> **TASK REQUIREMENTS**
In the records that follow, the lines from the one containing "Remove link with the unlink icon" to the one containing "Given: Open the Shadow-copy", inclusive, are to be given again exactly.

- Opening Delimiter -

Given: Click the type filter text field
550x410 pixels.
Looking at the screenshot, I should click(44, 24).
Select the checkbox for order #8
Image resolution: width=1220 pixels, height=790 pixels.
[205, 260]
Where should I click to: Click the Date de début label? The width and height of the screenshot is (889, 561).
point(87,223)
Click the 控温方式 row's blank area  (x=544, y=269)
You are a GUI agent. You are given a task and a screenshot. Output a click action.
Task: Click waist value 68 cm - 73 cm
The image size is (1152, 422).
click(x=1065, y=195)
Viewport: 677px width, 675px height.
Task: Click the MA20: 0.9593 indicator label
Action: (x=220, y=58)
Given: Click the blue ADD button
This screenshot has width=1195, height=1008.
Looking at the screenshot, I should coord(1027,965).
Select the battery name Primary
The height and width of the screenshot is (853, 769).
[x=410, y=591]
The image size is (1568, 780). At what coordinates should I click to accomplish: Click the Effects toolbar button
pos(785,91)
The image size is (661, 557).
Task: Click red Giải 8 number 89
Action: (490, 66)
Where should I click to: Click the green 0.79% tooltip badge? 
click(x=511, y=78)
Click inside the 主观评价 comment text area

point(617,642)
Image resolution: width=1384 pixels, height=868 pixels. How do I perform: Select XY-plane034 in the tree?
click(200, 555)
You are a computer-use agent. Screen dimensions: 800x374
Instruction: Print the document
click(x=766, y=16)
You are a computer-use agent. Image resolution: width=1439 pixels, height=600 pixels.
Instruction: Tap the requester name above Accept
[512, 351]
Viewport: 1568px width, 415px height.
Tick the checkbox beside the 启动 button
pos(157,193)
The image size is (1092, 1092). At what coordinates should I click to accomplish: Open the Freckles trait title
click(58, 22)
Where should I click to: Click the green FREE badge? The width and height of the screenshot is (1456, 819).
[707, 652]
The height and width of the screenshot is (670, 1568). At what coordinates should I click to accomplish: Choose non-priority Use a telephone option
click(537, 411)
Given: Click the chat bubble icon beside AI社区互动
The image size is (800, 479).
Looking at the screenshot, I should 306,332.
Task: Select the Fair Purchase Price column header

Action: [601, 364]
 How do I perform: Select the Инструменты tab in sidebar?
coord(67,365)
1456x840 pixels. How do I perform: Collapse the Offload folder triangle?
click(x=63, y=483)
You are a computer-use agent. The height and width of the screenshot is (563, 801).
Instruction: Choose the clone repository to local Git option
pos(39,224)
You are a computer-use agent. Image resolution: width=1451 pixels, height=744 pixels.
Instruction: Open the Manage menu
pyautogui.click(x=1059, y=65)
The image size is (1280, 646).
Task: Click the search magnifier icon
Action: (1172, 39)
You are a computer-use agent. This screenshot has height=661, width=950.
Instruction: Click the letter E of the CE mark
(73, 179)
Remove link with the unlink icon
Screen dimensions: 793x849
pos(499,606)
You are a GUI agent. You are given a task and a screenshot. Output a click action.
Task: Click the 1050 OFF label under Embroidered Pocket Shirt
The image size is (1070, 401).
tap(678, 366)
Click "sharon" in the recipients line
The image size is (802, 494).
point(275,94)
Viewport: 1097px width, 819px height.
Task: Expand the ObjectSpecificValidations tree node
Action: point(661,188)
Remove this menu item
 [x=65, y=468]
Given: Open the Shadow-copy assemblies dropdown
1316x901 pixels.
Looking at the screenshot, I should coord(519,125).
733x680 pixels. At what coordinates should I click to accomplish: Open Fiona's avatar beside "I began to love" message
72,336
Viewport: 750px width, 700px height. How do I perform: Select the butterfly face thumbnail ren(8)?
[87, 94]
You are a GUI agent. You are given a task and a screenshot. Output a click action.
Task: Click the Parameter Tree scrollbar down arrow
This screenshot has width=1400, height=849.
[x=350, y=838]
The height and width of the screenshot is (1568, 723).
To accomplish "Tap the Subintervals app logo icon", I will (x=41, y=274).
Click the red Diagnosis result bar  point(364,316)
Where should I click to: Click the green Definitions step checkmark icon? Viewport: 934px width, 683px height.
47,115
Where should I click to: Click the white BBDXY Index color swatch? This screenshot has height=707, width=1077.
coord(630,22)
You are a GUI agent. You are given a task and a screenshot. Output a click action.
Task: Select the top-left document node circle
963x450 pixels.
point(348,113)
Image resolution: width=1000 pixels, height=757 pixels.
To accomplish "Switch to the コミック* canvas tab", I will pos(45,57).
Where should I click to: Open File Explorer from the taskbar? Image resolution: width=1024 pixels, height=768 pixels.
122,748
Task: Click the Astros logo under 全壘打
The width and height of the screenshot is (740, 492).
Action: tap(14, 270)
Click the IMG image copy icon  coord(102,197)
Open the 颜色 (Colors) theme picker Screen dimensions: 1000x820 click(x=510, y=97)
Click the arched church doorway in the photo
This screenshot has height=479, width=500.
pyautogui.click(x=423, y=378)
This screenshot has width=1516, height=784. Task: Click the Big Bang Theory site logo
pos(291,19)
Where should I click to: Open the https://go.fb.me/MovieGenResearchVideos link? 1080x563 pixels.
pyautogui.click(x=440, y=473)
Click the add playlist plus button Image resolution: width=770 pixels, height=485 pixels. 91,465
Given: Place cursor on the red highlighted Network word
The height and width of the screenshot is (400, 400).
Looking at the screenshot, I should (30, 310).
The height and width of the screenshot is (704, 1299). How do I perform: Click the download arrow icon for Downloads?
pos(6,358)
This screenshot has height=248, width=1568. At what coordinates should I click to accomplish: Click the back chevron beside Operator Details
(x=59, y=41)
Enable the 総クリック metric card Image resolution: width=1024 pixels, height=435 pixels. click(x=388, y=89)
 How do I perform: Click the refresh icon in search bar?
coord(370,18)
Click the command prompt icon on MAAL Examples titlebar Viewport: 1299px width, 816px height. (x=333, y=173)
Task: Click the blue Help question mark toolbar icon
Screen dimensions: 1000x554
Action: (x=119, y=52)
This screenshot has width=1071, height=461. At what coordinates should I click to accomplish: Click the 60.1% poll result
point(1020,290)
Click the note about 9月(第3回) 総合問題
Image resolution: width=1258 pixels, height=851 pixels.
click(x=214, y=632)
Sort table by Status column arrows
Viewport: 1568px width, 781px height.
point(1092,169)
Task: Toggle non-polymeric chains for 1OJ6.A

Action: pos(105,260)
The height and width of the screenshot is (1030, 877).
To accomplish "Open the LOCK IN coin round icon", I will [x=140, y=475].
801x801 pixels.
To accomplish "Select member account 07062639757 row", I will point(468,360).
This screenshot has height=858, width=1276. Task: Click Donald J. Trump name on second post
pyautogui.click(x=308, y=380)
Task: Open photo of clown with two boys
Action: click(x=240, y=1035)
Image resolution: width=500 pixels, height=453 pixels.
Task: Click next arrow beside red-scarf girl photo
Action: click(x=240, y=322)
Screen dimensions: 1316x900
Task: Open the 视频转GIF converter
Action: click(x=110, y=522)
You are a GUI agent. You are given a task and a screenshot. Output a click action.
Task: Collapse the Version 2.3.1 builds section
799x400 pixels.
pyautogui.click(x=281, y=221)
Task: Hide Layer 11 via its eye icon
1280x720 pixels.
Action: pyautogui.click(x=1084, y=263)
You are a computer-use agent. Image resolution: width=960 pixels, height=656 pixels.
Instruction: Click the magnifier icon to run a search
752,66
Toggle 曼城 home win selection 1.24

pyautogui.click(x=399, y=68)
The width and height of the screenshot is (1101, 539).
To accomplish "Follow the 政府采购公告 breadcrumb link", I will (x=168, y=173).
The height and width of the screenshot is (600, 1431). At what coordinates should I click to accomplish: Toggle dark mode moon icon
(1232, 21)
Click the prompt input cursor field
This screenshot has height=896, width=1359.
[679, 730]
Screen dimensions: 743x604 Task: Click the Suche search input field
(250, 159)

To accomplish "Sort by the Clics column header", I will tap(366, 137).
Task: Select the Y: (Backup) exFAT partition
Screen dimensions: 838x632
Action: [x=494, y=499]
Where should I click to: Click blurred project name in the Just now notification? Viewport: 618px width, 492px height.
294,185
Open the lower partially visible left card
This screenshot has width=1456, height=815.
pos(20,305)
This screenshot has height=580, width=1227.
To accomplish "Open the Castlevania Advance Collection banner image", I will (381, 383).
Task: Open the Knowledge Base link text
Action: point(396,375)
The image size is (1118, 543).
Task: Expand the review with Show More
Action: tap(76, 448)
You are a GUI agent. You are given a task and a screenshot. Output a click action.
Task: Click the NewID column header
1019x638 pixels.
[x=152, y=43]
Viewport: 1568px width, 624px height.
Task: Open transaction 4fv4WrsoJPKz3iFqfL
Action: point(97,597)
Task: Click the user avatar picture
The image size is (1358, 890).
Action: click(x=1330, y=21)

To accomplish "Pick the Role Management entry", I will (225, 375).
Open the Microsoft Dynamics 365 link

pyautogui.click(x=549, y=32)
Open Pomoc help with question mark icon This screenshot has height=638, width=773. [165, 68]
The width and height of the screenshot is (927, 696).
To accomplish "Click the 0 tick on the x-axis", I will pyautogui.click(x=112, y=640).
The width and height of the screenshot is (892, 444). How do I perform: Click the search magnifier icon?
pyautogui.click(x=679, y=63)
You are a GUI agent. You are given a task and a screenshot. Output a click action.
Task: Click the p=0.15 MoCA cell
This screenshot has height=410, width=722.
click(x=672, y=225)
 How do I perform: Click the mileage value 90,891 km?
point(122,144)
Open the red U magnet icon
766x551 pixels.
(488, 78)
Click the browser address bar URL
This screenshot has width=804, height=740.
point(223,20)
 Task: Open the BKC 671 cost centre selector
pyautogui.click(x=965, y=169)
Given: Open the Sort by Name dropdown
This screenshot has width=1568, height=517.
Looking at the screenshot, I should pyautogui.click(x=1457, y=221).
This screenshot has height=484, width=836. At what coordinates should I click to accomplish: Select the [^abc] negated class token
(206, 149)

- Closing Delimiter -

> **EXERCISE SOLUTION**
Remove link with the unlink icon
Screen dimensions: 793x849
pos(499,606)
You are a GUI agent. You are given a task and a screenshot. Output a click action.
Task: Click the 1050 OFF label under Embroidered Pocket Shirt
The image size is (1070, 401).
tap(678, 366)
Click "sharon" in the recipients line
The image size is (802, 494).
point(275,94)
Viewport: 1097px width, 819px height.
Task: Expand the ObjectSpecificValidations tree node
Action: point(661,188)
Remove this menu item
 [x=65, y=468]
Given: Open the Shadow-copy assemblies dropdown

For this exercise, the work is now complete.